[Records contained in a dataset]
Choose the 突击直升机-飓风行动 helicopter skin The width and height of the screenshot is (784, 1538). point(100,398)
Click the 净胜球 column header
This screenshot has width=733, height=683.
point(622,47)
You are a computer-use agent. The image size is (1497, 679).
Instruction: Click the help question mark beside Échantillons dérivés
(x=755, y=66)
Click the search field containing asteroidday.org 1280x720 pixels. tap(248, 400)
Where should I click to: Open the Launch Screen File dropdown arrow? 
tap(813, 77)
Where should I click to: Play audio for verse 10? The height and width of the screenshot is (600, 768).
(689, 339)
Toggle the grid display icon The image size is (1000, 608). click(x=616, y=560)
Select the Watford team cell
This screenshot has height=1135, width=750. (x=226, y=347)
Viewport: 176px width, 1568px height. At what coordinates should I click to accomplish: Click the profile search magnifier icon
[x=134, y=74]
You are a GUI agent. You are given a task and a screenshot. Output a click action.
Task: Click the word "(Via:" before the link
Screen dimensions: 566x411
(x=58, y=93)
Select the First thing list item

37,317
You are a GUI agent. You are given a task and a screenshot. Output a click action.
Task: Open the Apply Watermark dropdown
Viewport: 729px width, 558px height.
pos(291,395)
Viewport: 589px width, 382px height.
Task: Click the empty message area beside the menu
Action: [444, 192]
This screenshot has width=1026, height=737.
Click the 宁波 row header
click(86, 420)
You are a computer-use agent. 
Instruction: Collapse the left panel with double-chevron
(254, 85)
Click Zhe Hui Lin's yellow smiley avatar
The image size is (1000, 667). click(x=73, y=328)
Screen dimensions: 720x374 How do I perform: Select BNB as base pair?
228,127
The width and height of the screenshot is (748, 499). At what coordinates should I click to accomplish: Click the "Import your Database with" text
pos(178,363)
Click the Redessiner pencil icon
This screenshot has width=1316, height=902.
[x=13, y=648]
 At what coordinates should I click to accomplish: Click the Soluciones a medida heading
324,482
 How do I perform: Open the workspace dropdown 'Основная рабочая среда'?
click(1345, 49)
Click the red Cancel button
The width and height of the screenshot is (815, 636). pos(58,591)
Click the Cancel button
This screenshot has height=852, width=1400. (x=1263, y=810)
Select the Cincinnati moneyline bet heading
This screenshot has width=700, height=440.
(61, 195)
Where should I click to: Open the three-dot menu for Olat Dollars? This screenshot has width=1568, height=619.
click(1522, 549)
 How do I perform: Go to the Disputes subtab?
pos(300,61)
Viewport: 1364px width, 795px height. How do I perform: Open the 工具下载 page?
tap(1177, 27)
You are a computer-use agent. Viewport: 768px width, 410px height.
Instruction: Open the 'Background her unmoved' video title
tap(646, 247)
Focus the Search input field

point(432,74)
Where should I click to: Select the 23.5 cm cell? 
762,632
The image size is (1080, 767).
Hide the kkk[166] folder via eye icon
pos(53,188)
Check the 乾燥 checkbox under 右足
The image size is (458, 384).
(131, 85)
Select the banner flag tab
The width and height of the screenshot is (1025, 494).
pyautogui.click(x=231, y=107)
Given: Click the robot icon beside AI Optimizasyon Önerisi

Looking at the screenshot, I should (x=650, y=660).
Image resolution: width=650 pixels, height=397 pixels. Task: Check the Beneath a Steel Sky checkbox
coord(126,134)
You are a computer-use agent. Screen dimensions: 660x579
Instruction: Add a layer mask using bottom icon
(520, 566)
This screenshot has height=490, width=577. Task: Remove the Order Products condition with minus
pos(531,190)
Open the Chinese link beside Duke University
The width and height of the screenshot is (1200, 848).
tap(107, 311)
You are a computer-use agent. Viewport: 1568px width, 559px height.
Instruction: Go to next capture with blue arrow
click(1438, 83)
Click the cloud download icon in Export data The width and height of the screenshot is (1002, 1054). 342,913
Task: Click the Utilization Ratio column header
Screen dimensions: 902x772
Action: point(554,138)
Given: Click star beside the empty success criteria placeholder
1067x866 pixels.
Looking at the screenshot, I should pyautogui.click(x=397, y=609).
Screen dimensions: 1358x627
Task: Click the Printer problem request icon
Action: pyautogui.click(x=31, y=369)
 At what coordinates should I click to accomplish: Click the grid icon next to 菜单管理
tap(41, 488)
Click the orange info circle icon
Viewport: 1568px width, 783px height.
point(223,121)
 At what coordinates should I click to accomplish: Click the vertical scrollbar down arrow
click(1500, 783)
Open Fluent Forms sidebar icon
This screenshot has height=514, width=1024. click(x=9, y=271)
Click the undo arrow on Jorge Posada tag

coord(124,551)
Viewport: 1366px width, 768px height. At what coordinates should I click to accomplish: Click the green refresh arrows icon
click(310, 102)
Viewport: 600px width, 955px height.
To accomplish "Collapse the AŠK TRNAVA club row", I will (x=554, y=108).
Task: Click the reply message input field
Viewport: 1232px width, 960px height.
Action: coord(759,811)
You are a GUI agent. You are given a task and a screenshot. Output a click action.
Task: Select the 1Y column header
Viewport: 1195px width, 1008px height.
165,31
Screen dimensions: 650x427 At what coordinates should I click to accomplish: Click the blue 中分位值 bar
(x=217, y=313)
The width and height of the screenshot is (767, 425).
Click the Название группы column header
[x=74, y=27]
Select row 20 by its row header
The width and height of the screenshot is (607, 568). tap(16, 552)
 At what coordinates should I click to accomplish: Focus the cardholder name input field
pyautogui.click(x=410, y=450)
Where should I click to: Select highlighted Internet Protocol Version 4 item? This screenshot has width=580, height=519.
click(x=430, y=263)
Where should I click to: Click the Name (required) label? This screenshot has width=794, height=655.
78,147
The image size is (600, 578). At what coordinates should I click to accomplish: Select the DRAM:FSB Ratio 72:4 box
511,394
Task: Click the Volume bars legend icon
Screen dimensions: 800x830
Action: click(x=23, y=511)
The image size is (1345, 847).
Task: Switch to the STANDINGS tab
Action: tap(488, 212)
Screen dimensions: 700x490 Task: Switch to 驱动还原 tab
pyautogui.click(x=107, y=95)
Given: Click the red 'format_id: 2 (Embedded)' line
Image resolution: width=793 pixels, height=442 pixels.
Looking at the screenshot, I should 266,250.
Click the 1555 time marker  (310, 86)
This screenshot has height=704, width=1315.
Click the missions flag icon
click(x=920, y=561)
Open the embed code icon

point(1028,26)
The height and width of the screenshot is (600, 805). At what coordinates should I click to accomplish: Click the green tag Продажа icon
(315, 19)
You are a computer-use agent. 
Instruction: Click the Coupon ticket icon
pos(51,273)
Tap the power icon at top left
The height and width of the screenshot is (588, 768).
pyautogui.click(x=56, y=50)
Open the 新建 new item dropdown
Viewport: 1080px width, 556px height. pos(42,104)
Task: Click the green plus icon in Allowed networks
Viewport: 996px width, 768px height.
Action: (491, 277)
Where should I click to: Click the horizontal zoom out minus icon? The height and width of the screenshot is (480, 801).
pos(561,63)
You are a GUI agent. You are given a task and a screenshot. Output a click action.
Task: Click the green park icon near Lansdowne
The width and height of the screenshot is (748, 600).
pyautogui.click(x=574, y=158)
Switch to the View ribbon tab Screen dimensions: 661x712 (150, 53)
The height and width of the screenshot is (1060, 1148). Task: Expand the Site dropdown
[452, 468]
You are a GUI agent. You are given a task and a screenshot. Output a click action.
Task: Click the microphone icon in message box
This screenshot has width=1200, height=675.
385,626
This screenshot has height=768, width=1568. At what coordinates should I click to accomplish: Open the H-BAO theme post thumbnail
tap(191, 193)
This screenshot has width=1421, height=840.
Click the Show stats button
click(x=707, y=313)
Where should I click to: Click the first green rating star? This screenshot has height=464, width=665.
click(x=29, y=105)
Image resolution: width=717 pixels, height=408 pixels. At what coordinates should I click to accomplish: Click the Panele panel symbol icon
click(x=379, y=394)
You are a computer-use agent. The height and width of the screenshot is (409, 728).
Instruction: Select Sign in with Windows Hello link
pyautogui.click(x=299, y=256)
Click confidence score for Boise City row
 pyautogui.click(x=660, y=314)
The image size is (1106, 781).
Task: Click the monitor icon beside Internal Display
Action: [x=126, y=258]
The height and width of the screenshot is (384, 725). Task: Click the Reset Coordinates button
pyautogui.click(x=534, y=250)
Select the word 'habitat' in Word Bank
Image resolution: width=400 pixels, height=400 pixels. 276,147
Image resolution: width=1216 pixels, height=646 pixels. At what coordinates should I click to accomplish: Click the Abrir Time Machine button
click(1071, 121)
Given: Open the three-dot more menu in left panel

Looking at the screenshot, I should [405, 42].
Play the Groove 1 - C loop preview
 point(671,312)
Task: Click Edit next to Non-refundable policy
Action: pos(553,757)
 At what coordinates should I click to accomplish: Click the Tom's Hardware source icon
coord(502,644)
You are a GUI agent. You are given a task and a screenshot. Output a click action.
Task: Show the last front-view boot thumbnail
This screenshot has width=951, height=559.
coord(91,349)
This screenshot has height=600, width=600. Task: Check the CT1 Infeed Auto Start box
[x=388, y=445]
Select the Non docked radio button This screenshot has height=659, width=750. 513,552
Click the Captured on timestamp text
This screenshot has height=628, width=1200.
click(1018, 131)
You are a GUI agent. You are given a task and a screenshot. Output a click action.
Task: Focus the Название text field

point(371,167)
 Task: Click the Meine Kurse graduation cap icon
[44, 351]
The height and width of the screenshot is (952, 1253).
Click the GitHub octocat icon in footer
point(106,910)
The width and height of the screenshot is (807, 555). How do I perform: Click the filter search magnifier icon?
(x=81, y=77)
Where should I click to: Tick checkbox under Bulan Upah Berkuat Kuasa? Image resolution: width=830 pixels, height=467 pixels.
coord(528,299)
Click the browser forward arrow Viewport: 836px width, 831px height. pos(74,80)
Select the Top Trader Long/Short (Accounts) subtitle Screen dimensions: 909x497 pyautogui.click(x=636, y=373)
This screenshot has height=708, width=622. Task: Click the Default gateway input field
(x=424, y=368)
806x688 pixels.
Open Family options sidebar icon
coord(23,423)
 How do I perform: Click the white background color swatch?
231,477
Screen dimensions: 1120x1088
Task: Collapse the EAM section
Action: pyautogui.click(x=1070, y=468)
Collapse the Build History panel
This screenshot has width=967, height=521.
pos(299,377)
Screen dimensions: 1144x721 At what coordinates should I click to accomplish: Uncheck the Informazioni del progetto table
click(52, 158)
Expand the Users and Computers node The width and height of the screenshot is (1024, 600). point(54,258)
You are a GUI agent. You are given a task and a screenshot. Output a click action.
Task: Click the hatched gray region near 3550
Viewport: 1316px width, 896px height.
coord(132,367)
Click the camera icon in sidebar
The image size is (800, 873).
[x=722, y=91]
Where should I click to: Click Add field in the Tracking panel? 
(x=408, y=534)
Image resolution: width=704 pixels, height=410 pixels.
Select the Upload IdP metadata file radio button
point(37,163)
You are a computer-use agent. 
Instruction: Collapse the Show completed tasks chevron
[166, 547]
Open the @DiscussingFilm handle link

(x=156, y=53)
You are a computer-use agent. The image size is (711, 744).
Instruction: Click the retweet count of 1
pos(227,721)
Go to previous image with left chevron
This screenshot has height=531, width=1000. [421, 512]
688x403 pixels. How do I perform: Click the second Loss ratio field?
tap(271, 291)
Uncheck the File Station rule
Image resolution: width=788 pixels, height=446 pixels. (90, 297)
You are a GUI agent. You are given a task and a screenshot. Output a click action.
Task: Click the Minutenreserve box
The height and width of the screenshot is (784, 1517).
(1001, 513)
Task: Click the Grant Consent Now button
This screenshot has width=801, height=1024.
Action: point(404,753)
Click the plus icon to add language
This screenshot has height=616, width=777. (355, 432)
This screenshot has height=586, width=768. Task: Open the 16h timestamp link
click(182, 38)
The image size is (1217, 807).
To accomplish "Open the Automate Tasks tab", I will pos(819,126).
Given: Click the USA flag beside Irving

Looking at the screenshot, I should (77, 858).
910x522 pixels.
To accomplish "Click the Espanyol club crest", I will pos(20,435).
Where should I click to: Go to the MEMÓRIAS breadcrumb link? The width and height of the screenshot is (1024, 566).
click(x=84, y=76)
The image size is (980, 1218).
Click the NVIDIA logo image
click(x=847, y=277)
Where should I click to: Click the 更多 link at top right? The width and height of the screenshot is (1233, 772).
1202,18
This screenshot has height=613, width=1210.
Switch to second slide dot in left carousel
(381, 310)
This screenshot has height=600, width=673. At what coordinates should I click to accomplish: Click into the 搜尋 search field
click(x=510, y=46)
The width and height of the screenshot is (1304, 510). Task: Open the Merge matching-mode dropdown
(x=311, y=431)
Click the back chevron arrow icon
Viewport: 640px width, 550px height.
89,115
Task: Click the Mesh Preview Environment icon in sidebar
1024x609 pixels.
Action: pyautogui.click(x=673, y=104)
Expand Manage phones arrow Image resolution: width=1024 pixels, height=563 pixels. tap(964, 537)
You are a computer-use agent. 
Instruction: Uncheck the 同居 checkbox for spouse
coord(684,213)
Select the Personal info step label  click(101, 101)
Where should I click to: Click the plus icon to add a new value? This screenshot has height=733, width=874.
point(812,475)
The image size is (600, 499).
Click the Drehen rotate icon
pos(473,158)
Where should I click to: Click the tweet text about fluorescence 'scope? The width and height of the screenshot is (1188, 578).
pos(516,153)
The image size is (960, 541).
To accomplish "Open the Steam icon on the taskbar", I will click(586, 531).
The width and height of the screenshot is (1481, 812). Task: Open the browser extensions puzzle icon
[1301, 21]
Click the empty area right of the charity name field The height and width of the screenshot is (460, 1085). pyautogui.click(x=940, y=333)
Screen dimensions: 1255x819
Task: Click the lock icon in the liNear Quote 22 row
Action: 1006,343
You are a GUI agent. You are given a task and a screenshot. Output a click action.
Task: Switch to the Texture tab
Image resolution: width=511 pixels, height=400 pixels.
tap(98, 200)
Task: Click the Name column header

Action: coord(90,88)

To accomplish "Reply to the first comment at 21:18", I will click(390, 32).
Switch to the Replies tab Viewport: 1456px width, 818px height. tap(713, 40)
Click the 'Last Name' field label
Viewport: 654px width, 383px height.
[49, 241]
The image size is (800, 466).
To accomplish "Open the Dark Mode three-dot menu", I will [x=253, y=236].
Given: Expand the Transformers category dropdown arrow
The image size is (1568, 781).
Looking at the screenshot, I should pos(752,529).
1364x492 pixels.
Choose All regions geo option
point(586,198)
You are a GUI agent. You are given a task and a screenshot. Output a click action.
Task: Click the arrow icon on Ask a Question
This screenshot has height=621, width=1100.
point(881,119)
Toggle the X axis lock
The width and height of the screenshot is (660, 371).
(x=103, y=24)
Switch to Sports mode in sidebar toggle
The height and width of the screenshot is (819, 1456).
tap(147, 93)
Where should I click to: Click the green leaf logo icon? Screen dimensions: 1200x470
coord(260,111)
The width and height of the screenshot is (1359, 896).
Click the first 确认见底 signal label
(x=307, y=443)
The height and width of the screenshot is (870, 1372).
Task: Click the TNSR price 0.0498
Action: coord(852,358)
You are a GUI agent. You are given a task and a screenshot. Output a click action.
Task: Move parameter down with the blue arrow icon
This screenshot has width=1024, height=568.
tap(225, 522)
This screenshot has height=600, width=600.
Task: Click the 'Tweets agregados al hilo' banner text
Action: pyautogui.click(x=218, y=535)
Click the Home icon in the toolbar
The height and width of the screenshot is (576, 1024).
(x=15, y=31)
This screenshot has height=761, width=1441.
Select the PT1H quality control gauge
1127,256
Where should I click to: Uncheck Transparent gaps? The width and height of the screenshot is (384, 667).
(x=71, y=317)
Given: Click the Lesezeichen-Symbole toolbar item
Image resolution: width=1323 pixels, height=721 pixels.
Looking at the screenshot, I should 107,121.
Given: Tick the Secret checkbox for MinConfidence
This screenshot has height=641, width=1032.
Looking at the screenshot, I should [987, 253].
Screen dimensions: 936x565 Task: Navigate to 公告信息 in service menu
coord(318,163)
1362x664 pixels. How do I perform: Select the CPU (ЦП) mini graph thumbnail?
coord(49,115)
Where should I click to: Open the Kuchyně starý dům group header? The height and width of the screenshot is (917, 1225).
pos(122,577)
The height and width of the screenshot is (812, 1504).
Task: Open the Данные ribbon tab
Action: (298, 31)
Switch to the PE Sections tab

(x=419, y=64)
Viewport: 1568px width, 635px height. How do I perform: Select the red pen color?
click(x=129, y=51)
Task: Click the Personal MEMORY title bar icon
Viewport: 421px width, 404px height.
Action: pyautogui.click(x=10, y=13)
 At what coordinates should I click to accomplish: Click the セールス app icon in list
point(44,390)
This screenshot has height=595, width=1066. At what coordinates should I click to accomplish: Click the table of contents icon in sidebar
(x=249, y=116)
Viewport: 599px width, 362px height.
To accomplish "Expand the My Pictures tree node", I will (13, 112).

§ **What this task involves**: Out of the records above, pick each line that contains the string "toolbar".

§ **Solution to this exercise**:
Click the Home icon in the toolbar
Given: Click the Lesezeichen-Symbole toolbar item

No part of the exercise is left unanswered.